There will be no men’s fashion weeks in June, for one. The Fédération de la Haute Couture et de la Mode, in France, was the first to call off events scheduled for June. Pitti Uomo, scheduled for a week before Paris’ fashion week, had hinted at a hybrid event —both physical and digital—but the fair has now been postponed until September. The Camera Nazionale della Moda, which oversees Milan Fashion Week, has announced that menswear and womenswear will show together in September, too. Not only are they unsure if it’ll be safe for large groups of people to gather, but so many factories and workshops are closed, thereby making it impossible for brands to produce samples, let alone full collections.
As the fashion world grappled with the reality that they had unwittingly carried the virus across international borders, and as some brands opted to show behind closed doors, a number of industry insiders posited that maybe fashion shows were not necessary after all. A.P.C. ’s ever-outspoken Jean Touitou told Vogue ’s Nicole Phelps , that he hoped this would bring about a future with but a single fashion week per year.
As things stand, most brands show four times a year; some show pre-collections (Cruise and Resort); others also show Haute Couture collections. Almost everyone agrees that it is too much—that it’s a taxing ritual to undertake so often—economically, emotionally, mentally and environmentally. A number of labels had already experimented with combining menswear and womenswear and, at the very least, it’s hard to see brands reverting after September’s combined showing.
If COVID-19 turns out to be seasonal—something that comes back with a vengeance when the weather gets colder—it’s entirely possible that the entire fashion calendar gets reworked to accommodate new production schedules that take into account routine periods of social distancing and factory closures and general economic pause. That might force brands to condense things even more: A single combined show that might not include everything they’re producing, but indicates the brand’s general direction for that year, combined with fewer drops or precisely-timed collections, replaced instead with pieces that have longer shelf lives.

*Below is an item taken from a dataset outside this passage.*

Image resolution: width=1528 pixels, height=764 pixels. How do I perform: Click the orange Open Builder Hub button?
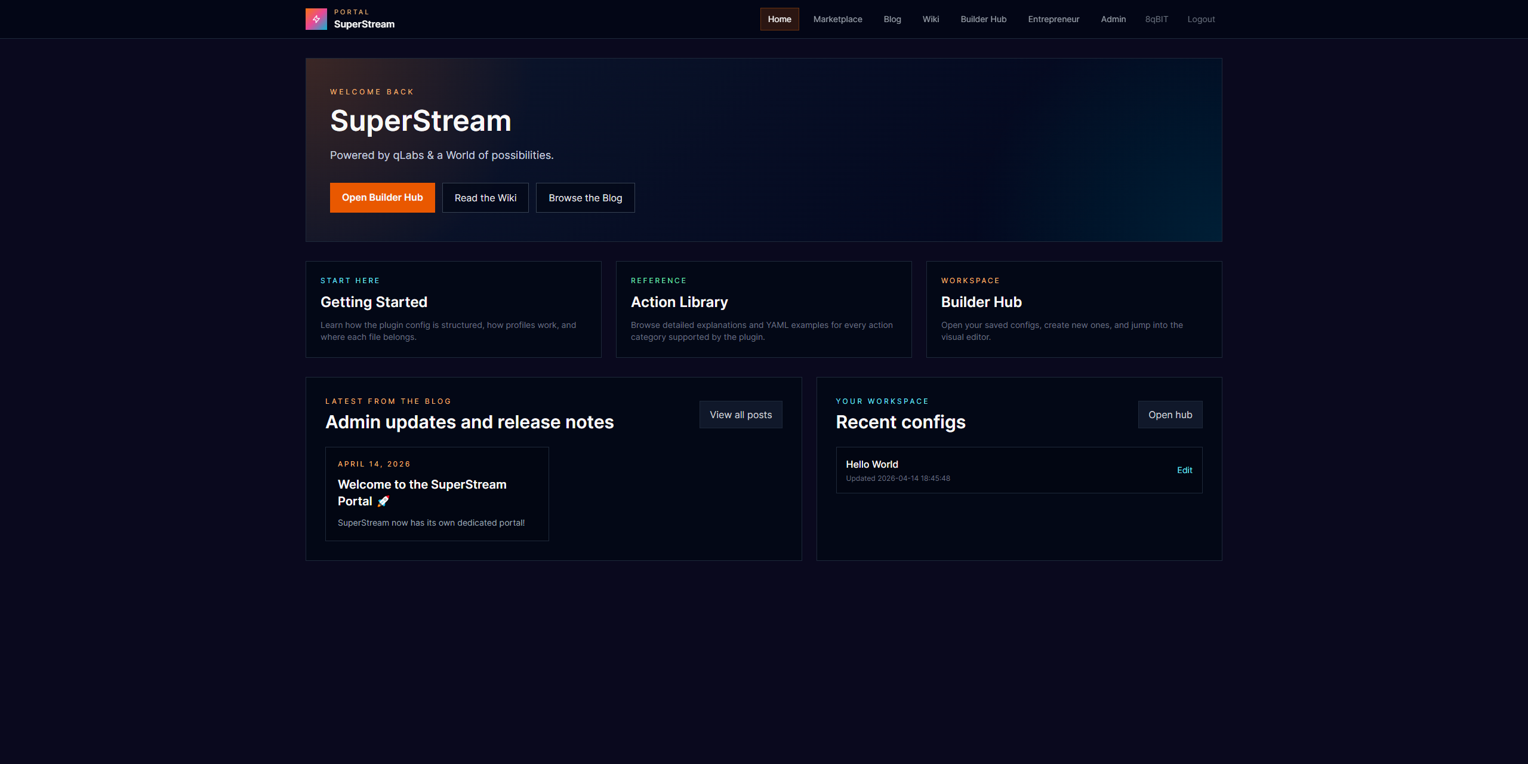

Of course there’s one last way in which COVID-19 is going to have a profound impact on the fashion industry: It’s put the world in a precarious position economically. Even if we’re only in a recession-lite, consumers are already dealing with reduced disposable income. It’s no coincidence that the sneaker craze of the mid-to-late 2010s was augmented by the fact that we were in the best economy in modern history. People had the money to speculate on sneakers—truly wild, in retrospect. The last recession gave us the hashtag-menswear movement, where men spent more individual garments, but less on clothes in general, because those garments were of better quality. Or, in short: Buy less, buy better. The drop model and the industry-wide penchant for collaboration are not the types of things that do well in recessions. Evergreen silhouettes like Gazelles are. A durable garment like selvedge denim is. Sustainable practices like recommerce, too.
Debating the merits of general release sneakers versus limited-edition collaborative drops seems incredibly trivial these days. But, it goes back to using fashion as a case study for how COVID-19 is changing the world around us. Fashion, like everything else, is going to be profoundly changed by this; in some cases, they’re changes that would have inevitably happened in ten years but are now happening over ten weeks. Jarring as that swiftness can be, it’s worth remembering that if fashion is the microcosm through which we’re analyzing COVID-19, we’ve also seen heartwarming displays of solidarity.
So while things are changing, we—all of us, collectively—are doing what we can to make sure things are going to be alright.